## Written instruction:
Find each line in the material below that contains the string "coordinates" and copy those lines in full.
** BEGIN Data supplied **
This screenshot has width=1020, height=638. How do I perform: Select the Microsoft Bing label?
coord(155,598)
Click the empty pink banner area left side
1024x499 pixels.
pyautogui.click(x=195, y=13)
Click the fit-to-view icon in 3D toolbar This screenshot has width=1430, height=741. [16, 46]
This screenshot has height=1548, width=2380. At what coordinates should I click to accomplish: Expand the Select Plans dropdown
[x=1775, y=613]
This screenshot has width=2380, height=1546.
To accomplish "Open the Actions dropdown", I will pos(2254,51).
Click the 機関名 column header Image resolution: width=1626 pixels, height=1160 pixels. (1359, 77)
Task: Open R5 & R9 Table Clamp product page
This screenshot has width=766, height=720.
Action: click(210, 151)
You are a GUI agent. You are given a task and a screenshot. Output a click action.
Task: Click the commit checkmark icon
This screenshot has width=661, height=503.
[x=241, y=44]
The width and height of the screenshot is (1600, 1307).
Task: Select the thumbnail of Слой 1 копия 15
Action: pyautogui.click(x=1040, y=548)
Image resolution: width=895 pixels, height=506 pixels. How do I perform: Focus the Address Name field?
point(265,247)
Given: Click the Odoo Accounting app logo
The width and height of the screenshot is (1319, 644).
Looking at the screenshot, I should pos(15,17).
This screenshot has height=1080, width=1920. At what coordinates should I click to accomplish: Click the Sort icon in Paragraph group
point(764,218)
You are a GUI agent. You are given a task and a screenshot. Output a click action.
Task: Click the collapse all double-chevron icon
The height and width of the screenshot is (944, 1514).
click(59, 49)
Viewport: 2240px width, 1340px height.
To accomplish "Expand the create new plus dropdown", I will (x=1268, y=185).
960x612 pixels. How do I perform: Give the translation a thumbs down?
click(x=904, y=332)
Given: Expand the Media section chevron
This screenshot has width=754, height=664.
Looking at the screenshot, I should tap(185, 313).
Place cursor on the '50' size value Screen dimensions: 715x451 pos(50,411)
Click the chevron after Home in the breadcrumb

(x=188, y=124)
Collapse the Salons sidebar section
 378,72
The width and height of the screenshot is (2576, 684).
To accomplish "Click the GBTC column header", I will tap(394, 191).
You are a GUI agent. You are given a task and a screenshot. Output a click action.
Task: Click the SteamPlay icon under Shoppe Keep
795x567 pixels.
** END Data supplied **
## Reply to the task:
This screenshot has height=1548, width=2380. At what coordinates should I click to accomplish: Expand the Select Plans dropdown
This screenshot has height=1080, width=1920. At what coordinates should I click to accomplish: Click the Sort icon in Paragraph group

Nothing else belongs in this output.